«La agonía de Francia», por Manuel Chaves Nogales (1941)

Las masas modernas lo soportan todo menos la incomodidad material, física. La independencia de la patria, los derechos del hombre, los destinos de la civilización, son hoy para la gran masa ciudadana puras abstracciones que no tienen ningún sentido frente al hecho cierto, tangible, irritante, de que al salir del trabajo no se pueda tomar el aperitivo o de que haya que perder una hora haciendo cola ante la puerta de una panadería o de que el tráfico rodado no esté cuidadosamente regulado en las encrucijadas por los agentes de la autoridad. El automovilista que se ve obligado a permanecer quince minutos inmovilizado entre cuatro filas de autos por un embotellamiento adquiere inmediatamente la convicción de que el Estado que le gobierna ha fracasado en su función esencial y, en ese momento, no le importa lo más mínimo su significación ideológica ni su destino histórico: lo que quiere, nerviosamente, angustiosamente, es que las ruedas de su auto puedan seguir rodando, recorrer el número de kilómetros que se había propuesto salvar en el tiempo a que le da derecho la potencia de la máquina que maneja. Todo lo demás le trae completamente sin cuidado. Este fenómeno de falta de imaginación colectiva es esencialísimo si se quiere comprender la catástrofe de Francia.

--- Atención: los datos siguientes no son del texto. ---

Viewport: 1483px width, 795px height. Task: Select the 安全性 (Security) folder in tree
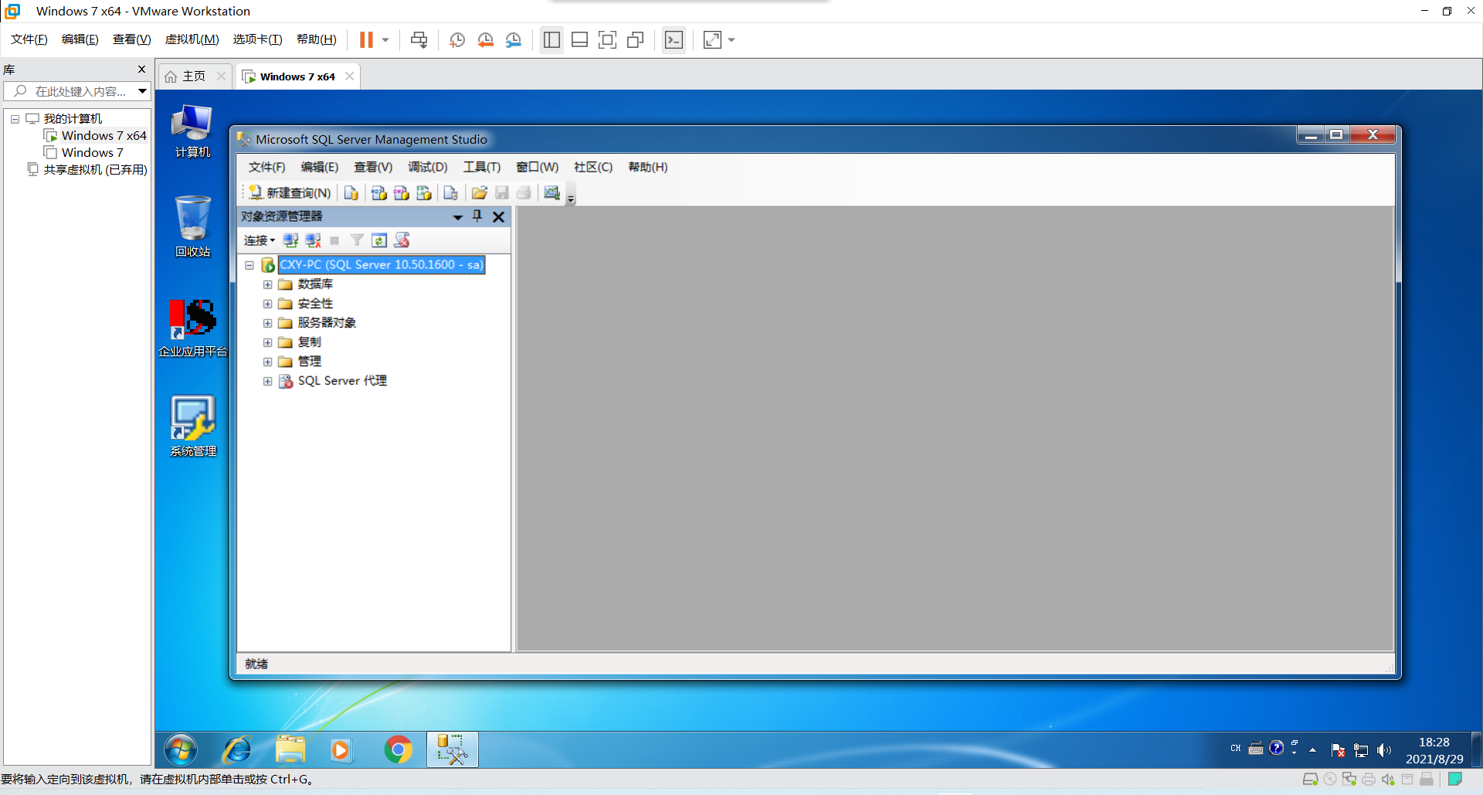(315, 304)
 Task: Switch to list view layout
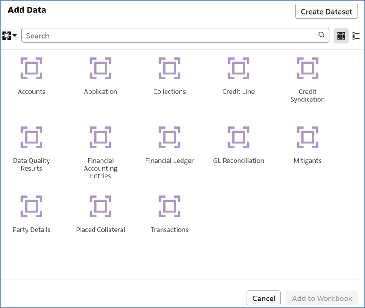click(356, 36)
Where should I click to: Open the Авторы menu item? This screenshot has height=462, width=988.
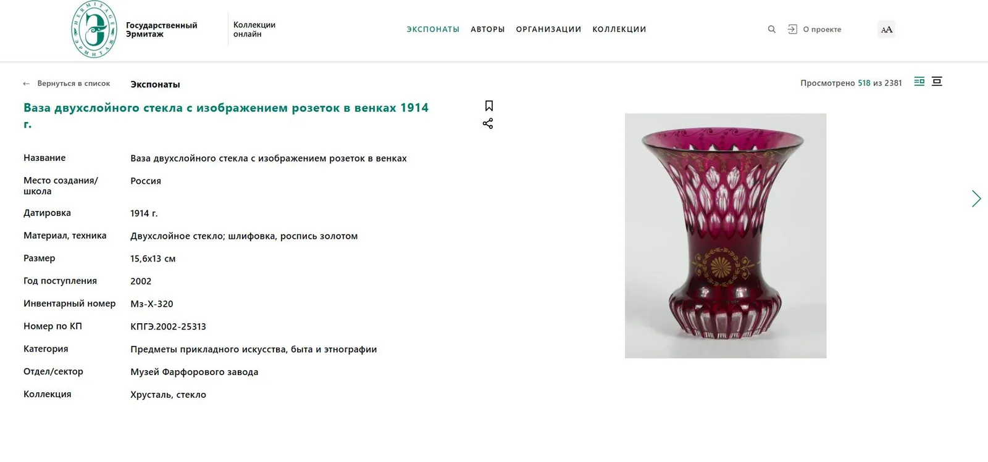tap(488, 29)
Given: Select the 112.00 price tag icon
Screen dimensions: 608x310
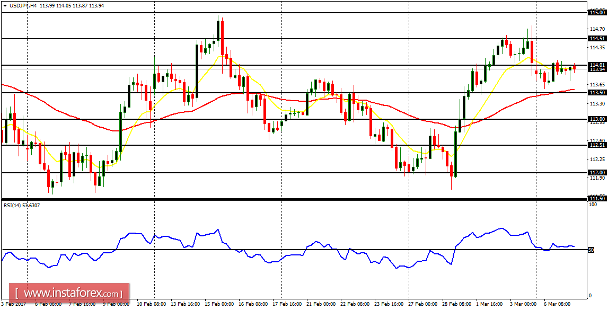Looking at the screenshot, I should pyautogui.click(x=597, y=172).
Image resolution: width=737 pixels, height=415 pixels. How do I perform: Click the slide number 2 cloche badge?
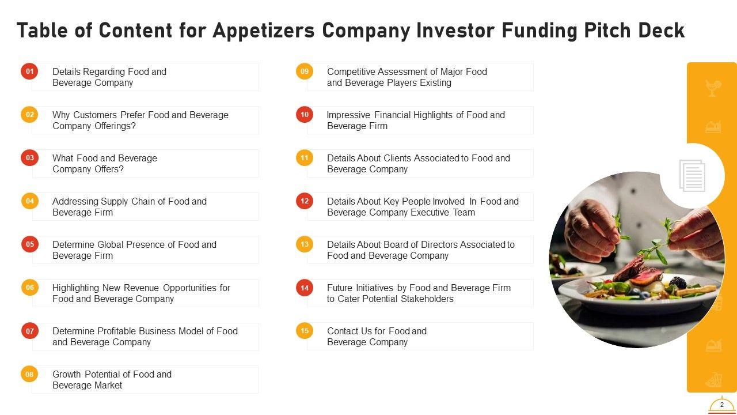pos(722,406)
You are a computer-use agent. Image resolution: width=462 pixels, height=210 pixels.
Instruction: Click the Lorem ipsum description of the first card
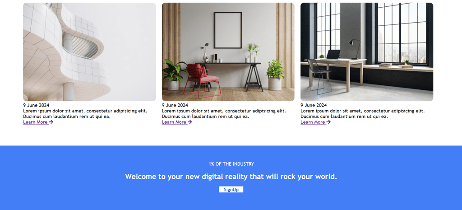pos(85,113)
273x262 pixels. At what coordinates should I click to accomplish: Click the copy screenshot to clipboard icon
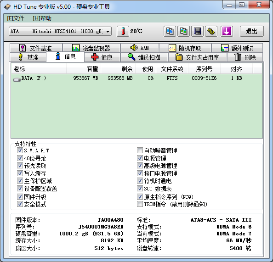[x=183, y=31]
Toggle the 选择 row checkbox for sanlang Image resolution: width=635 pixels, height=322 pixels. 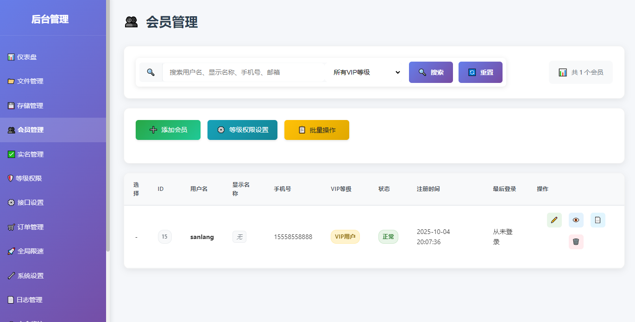click(x=137, y=237)
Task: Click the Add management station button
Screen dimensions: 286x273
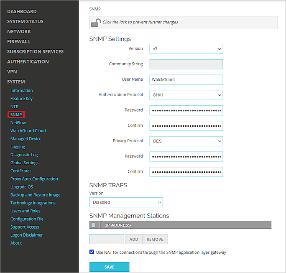Action: (x=133, y=239)
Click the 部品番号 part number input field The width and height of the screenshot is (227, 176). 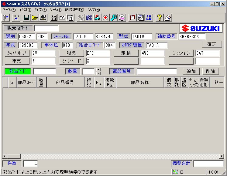tap(156, 71)
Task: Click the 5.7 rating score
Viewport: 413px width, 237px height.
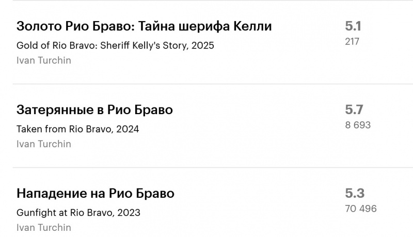Action: point(354,109)
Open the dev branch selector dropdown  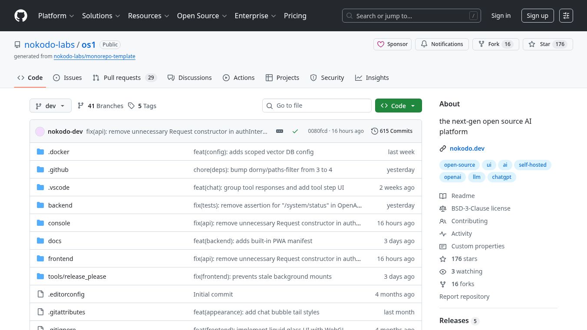click(x=50, y=106)
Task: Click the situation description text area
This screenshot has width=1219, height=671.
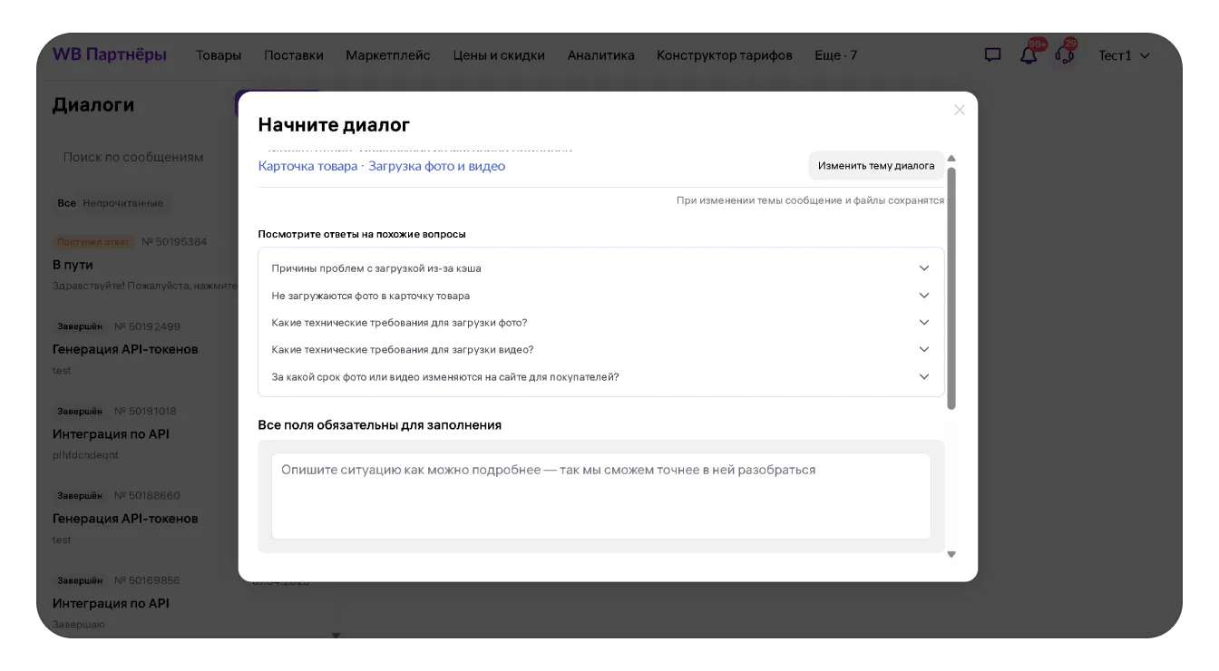Action: pyautogui.click(x=600, y=496)
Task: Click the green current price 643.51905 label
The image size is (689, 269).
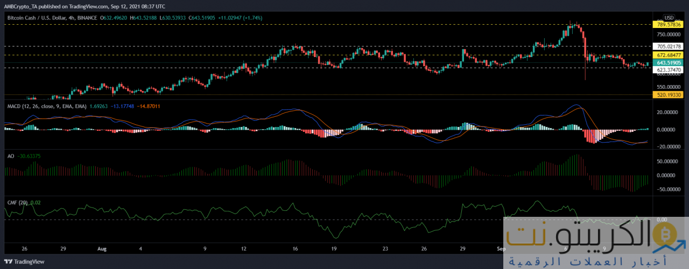Action: pyautogui.click(x=668, y=63)

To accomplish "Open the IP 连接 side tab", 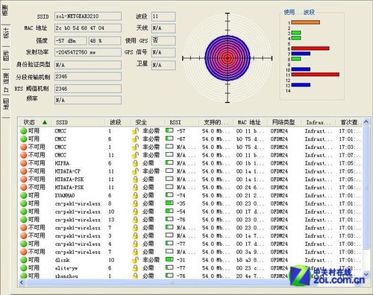I will click(x=6, y=83).
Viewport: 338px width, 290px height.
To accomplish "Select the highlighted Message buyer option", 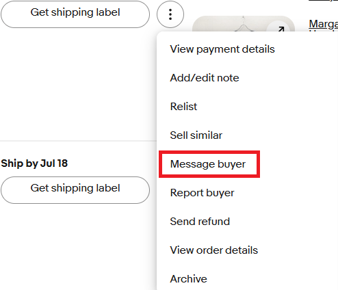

Cito este ejemplo de chauffeur –personaje representativo de nuestro tiempo según el conde Keyserling– porque en las últimas horas de Francia ésta fue la imagen más fuerte e impresionante que me quedó de la catástrofe. Mientras en el camino de París a Tours cien mil autos apelotonados marchaban lentamente, tropezándose, empujándose, y quedándose atascados en las cunetas con esa morosidad y esa confusión terrible de los grandes éxodos, los primeros destacamentos alemanes que entraban en París estaban formados por agentes de la circulación que se pusieron tranquilamente a regular el tránsito. París fue conquistado por los agentes de la porra. El último automóvil fugitivo que salía de París tuvo que desviar su ruta en la Puerta de Saint Cloud porque un agente de circulación hitleriano maniobrando las señales luminosas del tráfico había puesto el disco rojo en el cruce para dar paso a los carros de asalto de la primera división motorizada alemana que entraba al asalto de París.

Ésta es una de las grandes revelaciones de la catástrofe de Francia. Tenemos el prejuicio de que las grandes catástrofes de los pueblos solo son posibles en medio de un apocalíptico desorden; conservamos fielmente la imagen dramática de las guerras clásicas, creemos demasiado en la realidad de las estampas románticas de las victorias y derrotas y no acertamos a ver que en nuestro tiempo, dentro de la cuadrícula estrecha de nuestra organización social y urbana, las cosas suceden de una manera mucho más sencilla, con una simplicidad y una facilidad aterradoras. En la Puerta de Saint Cloud un guardia de circulación había sido sustituido por otro. Esto es todo.

Un inmenso imperio se ha derrumbado, veinte siglos de civilización han sucumbido.